Durante el verano, esa identidad se amplifica con conciertos internacionales de reggaetón, hip hop, rock, música sinfónica, electrónica y tango, además de exposiciones, obras y eventos que convierten a la ciudad en un punto de encuentro para viajeros que se mueven siguiendo experiencias, no geografías.
Acompañando este nuevo modo de viajar, Recoleta Grand propone una lectura distinta de la hospitalidad urbana. Concebido como un refugio cosmopolita en uno de los barrios más emblemáticos de la ciudad, el hotel invita a vivir Buenos Aires sin resignar calma.

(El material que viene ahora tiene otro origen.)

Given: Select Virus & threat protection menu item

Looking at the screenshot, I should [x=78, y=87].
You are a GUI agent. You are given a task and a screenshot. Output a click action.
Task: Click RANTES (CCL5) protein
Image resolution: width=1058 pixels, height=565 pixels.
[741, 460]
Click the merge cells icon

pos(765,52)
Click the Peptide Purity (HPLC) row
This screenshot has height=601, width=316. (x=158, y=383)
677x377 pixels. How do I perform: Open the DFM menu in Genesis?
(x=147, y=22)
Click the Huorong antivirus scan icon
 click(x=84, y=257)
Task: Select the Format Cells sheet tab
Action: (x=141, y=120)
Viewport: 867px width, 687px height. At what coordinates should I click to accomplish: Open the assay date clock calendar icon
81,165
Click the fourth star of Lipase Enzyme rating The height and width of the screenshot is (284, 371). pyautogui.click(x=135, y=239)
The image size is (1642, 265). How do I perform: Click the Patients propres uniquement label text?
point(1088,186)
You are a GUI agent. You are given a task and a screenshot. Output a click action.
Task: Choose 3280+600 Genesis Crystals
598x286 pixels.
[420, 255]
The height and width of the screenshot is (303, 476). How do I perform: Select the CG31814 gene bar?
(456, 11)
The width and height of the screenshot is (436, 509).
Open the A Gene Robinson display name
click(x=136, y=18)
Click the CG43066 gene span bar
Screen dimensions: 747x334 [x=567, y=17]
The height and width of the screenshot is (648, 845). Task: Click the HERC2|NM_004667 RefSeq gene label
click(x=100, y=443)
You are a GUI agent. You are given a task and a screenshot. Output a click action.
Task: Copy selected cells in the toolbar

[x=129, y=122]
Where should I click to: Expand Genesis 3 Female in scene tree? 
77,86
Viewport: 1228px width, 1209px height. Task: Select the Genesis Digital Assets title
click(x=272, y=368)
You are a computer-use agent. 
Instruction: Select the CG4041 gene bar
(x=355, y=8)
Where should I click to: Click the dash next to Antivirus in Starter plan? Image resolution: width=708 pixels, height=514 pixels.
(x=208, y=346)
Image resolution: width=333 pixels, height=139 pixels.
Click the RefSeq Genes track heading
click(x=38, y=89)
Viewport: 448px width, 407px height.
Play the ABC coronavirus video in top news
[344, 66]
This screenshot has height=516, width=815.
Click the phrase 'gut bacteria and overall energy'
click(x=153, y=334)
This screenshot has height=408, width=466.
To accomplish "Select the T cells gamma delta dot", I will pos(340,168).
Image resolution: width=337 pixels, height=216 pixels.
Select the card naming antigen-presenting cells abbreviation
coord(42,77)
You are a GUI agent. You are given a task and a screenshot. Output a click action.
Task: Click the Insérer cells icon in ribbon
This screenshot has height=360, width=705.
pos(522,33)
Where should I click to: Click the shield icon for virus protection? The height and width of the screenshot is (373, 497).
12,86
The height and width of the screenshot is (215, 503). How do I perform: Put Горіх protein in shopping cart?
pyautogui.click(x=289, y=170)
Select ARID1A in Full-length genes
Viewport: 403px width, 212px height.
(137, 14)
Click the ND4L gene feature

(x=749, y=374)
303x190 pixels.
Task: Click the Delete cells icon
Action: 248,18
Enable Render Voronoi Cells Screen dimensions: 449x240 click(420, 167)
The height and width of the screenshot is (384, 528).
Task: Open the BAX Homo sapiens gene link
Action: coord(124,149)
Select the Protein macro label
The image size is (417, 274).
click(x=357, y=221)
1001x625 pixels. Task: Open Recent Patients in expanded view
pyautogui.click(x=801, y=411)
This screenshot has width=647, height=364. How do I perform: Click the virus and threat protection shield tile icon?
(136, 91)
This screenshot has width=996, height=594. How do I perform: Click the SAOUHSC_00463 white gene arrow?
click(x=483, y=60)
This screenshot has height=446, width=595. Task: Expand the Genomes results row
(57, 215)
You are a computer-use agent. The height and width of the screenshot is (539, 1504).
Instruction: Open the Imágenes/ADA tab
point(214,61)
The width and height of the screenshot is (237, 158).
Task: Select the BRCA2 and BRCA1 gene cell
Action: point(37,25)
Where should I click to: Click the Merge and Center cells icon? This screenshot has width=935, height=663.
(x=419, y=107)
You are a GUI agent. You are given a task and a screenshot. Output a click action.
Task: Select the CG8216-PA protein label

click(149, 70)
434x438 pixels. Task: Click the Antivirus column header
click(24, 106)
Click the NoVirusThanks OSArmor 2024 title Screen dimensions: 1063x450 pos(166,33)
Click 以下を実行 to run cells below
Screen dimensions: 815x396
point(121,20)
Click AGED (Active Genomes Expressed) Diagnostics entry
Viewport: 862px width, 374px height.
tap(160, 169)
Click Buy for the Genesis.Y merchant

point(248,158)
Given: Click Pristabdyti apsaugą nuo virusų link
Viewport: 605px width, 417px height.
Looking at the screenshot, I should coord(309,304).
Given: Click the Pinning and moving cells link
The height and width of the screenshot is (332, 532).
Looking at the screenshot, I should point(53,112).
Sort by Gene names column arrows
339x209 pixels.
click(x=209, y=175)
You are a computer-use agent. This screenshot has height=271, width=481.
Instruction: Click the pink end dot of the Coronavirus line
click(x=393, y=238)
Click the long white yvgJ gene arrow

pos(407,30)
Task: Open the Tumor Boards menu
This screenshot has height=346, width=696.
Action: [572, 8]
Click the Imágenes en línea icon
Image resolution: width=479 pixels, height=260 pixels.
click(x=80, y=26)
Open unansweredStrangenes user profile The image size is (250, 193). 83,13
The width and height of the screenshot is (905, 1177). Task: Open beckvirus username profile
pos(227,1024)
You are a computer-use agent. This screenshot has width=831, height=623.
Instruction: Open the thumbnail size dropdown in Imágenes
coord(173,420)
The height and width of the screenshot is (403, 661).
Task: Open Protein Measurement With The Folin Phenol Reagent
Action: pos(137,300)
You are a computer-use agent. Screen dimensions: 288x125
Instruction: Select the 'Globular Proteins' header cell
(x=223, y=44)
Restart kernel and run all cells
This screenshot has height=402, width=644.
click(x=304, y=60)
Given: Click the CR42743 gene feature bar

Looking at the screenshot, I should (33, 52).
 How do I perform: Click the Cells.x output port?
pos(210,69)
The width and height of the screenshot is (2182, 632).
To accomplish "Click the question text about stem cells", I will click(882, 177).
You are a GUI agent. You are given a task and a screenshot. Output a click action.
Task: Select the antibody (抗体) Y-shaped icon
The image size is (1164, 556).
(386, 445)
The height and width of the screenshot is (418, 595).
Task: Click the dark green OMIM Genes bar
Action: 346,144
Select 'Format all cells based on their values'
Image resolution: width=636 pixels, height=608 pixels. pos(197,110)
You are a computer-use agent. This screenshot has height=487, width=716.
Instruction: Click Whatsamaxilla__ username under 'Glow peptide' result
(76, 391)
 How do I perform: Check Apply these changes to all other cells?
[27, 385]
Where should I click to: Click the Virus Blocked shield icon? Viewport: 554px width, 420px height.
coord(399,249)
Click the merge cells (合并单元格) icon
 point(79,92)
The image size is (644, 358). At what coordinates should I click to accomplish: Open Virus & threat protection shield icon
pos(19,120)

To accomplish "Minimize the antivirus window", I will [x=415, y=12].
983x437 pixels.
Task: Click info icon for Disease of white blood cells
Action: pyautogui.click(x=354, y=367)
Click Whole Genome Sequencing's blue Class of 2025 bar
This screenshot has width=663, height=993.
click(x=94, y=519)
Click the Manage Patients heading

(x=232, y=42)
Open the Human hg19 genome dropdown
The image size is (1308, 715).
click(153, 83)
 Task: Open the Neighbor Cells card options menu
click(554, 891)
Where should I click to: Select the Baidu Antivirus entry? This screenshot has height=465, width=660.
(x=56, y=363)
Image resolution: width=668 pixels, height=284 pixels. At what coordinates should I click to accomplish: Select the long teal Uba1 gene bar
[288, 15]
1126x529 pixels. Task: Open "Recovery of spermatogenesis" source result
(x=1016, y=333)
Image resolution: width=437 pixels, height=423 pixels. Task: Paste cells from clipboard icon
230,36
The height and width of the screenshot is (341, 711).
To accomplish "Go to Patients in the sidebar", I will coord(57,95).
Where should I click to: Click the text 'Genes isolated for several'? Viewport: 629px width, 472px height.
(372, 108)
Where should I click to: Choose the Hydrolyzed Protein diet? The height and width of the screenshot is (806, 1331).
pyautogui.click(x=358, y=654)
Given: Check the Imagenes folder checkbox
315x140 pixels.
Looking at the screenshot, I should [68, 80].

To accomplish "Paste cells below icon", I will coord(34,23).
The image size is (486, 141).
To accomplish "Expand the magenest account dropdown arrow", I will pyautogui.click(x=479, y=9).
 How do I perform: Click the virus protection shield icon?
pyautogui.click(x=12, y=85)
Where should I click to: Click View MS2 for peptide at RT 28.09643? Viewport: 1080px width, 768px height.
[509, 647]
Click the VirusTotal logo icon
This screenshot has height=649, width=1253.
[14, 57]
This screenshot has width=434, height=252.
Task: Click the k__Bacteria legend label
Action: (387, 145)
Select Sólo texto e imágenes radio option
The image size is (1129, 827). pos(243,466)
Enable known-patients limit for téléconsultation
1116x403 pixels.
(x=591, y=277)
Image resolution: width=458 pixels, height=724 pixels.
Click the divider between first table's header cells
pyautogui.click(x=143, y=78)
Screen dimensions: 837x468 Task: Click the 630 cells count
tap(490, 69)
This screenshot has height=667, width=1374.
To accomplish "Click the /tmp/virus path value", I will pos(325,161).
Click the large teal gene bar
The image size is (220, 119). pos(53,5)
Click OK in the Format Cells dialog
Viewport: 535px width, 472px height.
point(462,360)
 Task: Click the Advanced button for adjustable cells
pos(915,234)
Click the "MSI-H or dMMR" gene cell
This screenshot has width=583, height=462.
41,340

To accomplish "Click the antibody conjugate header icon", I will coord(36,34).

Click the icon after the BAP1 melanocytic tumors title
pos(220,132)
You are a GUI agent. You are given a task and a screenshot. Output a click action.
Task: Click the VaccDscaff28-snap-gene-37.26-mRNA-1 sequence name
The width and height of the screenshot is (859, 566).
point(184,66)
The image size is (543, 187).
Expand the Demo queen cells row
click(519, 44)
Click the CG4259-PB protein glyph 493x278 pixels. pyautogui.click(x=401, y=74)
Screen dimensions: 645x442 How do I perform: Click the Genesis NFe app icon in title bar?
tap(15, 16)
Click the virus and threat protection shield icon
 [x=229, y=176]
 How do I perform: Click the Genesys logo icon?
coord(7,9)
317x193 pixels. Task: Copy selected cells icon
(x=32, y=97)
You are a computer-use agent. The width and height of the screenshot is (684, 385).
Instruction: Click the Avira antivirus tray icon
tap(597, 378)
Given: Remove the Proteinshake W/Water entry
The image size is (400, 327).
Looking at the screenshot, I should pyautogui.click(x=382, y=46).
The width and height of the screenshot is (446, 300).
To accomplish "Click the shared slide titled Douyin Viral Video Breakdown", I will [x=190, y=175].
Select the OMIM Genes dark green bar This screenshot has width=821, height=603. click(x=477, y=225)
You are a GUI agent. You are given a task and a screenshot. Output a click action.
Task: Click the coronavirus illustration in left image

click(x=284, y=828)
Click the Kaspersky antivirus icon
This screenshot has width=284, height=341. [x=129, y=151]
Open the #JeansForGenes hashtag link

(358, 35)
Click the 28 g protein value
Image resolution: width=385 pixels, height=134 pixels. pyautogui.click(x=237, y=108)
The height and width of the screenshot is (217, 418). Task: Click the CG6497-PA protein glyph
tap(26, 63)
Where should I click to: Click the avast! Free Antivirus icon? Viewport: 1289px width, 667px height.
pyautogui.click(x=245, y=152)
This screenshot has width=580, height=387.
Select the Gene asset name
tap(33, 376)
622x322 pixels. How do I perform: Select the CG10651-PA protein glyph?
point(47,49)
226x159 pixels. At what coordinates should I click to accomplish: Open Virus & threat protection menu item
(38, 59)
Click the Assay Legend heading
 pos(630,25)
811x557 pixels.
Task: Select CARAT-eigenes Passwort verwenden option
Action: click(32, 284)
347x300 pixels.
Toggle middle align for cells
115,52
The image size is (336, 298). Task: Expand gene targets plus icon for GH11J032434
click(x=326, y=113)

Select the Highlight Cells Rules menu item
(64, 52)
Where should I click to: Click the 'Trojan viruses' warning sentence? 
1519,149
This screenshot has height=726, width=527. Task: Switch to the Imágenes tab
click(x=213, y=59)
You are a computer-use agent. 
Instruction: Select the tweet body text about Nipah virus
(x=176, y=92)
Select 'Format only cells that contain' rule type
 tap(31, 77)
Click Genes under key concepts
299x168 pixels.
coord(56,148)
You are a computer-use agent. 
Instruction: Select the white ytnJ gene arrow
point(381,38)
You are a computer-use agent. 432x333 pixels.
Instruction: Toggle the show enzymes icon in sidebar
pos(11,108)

La experiencia se completa con espacios pensados para desacelerar: la pileta en la terraza y el spa funcionan como un oasis urbano donde bajar el ritmo después de un concierto multitudinario o comenzar el día con otra mirada sobre la ciudad, incluso recorriéndola en las bicicletas provistas por el hotel. Es en ese equilibrio -entre estímulo y descanso- donde la whycation cobra sentido.
Si Buenos Aires ofrece las razones, Recoleta Grand diseña el escenario para vivirlas. Propuestas como la Cena de San Valentín, que se realizará en Atrium con reserva previa, convierten una fecha especial en una experiencia sensorial capaz de justificar, por sí sola, una escapada urbana.
Bajo la dirección del chef ejecutivo Maximiliano Matsumoto, el menú propone platos que dialogan con la emoción: magret de pato con hinojo, apio nabo, polvo de lavanda y pimienta de Sichuan, acompañado de salsa cítrica; y gnudi de ricota con espuma trufada, arvejas y hongos, todo enmarcado en una atmósfera íntima y un servicio atento.
La velada comienza con una bienvenida a cargo de cócteles de autor que marcan el tono de la noche: Amor y Amaro, una combinación de vodka, amaro, naranja, especias y tónica; y Forever More, que fusiona Campari, Sauvignon Blanc, mandarinas y soda. Como cierre, un obsequio de pastelería artesanal del hotel funciona como recuerdo compartido de una experiencia pensada para ser celebrada.
Viajar con intención es elegir experiencias que dejan huella. Y cuando una ciudad ofrece las razones correctas -y un hotel sabe cómo acompañarlas- el viaje deja de ser una escapada para convertirse en una decisión con sentido.